_SET PROBLEM_
Turn the data below into a Markdown table with two columns, No. and Line. Give each line its own row with its number, and skip the blank lines.

-- start --

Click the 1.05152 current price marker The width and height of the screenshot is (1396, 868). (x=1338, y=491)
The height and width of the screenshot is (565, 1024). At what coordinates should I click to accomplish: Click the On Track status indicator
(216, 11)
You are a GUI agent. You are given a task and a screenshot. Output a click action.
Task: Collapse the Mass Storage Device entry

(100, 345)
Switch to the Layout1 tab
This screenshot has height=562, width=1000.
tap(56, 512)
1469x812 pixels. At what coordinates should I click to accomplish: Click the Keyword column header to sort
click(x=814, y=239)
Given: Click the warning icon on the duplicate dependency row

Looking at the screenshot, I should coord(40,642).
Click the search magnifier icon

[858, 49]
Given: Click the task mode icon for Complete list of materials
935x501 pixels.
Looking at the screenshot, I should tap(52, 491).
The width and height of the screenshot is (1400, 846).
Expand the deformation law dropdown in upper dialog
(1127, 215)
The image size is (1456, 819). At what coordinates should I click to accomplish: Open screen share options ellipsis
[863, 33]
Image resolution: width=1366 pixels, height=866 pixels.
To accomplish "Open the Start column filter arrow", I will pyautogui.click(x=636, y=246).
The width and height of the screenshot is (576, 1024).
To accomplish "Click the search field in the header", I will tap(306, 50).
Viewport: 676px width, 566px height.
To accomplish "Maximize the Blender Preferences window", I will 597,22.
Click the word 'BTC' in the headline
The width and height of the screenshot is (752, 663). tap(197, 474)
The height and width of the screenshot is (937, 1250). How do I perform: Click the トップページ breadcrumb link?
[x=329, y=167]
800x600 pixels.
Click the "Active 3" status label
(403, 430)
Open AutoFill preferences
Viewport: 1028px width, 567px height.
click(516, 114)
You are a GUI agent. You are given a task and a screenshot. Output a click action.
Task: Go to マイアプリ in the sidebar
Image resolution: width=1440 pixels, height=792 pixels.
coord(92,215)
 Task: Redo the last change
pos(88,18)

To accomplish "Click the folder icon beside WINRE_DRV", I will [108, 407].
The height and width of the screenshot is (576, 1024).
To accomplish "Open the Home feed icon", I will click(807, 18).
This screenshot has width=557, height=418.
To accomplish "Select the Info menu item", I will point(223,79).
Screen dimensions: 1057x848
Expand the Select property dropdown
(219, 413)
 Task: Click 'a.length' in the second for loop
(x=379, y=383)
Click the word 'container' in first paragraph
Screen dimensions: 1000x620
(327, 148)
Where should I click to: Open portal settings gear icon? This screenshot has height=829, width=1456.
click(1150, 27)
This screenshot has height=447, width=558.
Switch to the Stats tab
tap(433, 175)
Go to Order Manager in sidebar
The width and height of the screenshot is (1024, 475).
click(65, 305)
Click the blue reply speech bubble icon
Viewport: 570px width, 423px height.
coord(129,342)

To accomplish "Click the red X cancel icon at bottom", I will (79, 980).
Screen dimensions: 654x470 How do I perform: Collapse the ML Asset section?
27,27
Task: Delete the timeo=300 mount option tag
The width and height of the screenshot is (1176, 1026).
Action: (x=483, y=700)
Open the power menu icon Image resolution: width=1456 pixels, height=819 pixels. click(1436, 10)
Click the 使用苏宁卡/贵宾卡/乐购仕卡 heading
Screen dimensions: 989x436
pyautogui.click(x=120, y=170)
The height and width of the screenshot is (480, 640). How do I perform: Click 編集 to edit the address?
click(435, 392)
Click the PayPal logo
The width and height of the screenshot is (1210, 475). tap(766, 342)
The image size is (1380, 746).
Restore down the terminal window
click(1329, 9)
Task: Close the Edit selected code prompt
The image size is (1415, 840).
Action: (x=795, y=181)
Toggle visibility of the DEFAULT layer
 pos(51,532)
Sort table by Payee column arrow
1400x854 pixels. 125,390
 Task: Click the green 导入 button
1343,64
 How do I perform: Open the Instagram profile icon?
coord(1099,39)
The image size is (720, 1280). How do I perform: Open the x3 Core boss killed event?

-- end --

_REPLY TO THE EXERCISE_
| No. | Line |
|---|---|
| 1 | Click the 1.05152 current price marker The width and height of the screenshot is (1396, 868). (x=1338, y=491) |
| 2 | The height and width of the screenshot is (565, 1024). At what coordinates should I click to accomplish: Click the On Track status indicator |
| 3 | (216, 11) |
| 4 | You are a GUI agent. You are given a task and a screenshot. Output a click action. |
| 5 | Task: Collapse the Mass Storage Device entry |
| 6 | (100, 345) |
| 7 | Switch to the Layout1 tab |
| 8 | This screenshot has height=562, width=1000. |
| 9 | tap(56, 512) |
| 10 | 1469x812 pixels. At what coordinates should I click to accomplish: Click the Keyword column header to sort |
| 11 | click(x=814, y=239) |
| 12 | Given: Click the warning icon on the duplicate dependency row |
| 13 | Looking at the screenshot, I should coord(40,642). |
| 14 | Click the search magnifier icon |
| 15 | [858, 49] |
| 16 | Given: Click the task mode icon for Complete list of materials |
| 17 | 935x501 pixels. |
| 18 | Looking at the screenshot, I should tap(52, 491). |
| 19 | The width and height of the screenshot is (1400, 846). |
| 20 | Expand the deformation law dropdown in upper dialog |
| 21 | (1127, 215) |
| 22 | The image size is (1456, 819). At what coordinates should I click to accomplish: Open screen share options ellipsis |
| 23 | [863, 33] |
| 24 | Image resolution: width=1366 pixels, height=866 pixels. |
| 25 | To accomplish "Open the Start column filter arrow", I will pyautogui.click(x=636, y=246). |
| 26 | The width and height of the screenshot is (576, 1024). |
| 27 | To accomplish "Click the search field in the header", I will tap(306, 50). |
| 28 | Viewport: 676px width, 566px height. |
| 29 | To accomplish "Maximize the Blender Preferences window", I will 597,22. |
| 30 | Click the word 'BTC' in the headline |
| 31 | The width and height of the screenshot is (752, 663). tap(197, 474) |
| 32 | The height and width of the screenshot is (937, 1250). How do I perform: Click the トップページ breadcrumb link? |
| 33 | [x=329, y=167] |
| 34 | 800x600 pixels. |
| 35 | Click the "Active 3" status label |
| 36 | (403, 430) |
| 37 | Open AutoFill preferences |
| 38 | Viewport: 1028px width, 567px height. |
| 39 | click(516, 114) |
| 40 | You are a GUI agent. You are given a task and a screenshot. Output a click action. |
| 41 | Task: Go to マイアプリ in the sidebar |
| 42 | Image resolution: width=1440 pixels, height=792 pixels. |
| 43 | coord(92,215) |
| 44 |  Task: Redo the last change |
| 45 | pos(88,18) |
| 46 | To accomplish "Click the folder icon beside WINRE_DRV", I will [108, 407]. |
| 47 | The height and width of the screenshot is (576, 1024). |
| 48 | To accomplish "Open the Home feed icon", I will click(807, 18). |
| 49 | This screenshot has width=557, height=418. |
| 50 | To accomplish "Select the Info menu item", I will point(223,79). |
| 51 | Screen dimensions: 1057x848 |
| 52 | Expand the Select property dropdown |
| 53 | (219, 413) |
| 54 |  Task: Click 'a.length' in the second for loop |
| 55 | (x=379, y=383) |
| 56 | Click the word 'container' in first paragraph |
| 57 | Screen dimensions: 1000x620 |
| 58 | (327, 148) |
| 59 | Where should I click to: Open portal settings gear icon? This screenshot has height=829, width=1456. |
| 60 | click(1150, 27) |
| 61 | This screenshot has height=447, width=558. |
| 62 | Switch to the Stats tab |
| 63 | tap(433, 175) |
| 64 | Go to Order Manager in sidebar |
| 65 | The width and height of the screenshot is (1024, 475). |
| 66 | click(65, 305) |
| 67 | Click the blue reply speech bubble icon |
| 68 | Viewport: 570px width, 423px height. |
| 69 | coord(129,342) |
| 70 | To accomplish "Click the red X cancel icon at bottom", I will (79, 980). |
| 71 | Screen dimensions: 654x470 How do I perform: Collapse the ML Asset section? |
| 72 | 27,27 |
| 73 | Task: Delete the timeo=300 mount option tag |
| 74 | The width and height of the screenshot is (1176, 1026). |
| 75 | Action: (x=483, y=700) |
| 76 | Open the power menu icon Image resolution: width=1456 pixels, height=819 pixels. click(1436, 10) |
| 77 | Click the 使用苏宁卡/贵宾卡/乐购仕卡 heading |
| 78 | Screen dimensions: 989x436 |
| 79 | pyautogui.click(x=120, y=170) |
| 80 | The height and width of the screenshot is (480, 640). How do I perform: Click 編集 to edit the address? |
| 81 | click(435, 392) |
| 82 | Click the PayPal logo |
| 83 | The width and height of the screenshot is (1210, 475). tap(766, 342) |
| 84 | The image size is (1380, 746). |
| 85 | Restore down the terminal window |
| 86 | click(1329, 9) |
| 87 | Task: Close the Edit selected code prompt |
| 88 | The image size is (1415, 840). |
| 89 | Action: (x=795, y=181) |
| 90 | Toggle visibility of the DEFAULT layer |
| 91 |  pos(51,532) |
| 92 | Sort table by Payee column arrow |
| 93 | 1400x854 pixels. 125,390 |
| 94 |  Task: Click the green 导入 button |
| 95 | 1343,64 |
| 96 |  How do I perform: Open the Instagram profile icon? |
| 97 | coord(1099,39) |
| 98 | The image size is (720, 1280). How do I perform: Open the x3 Core boss killed event? |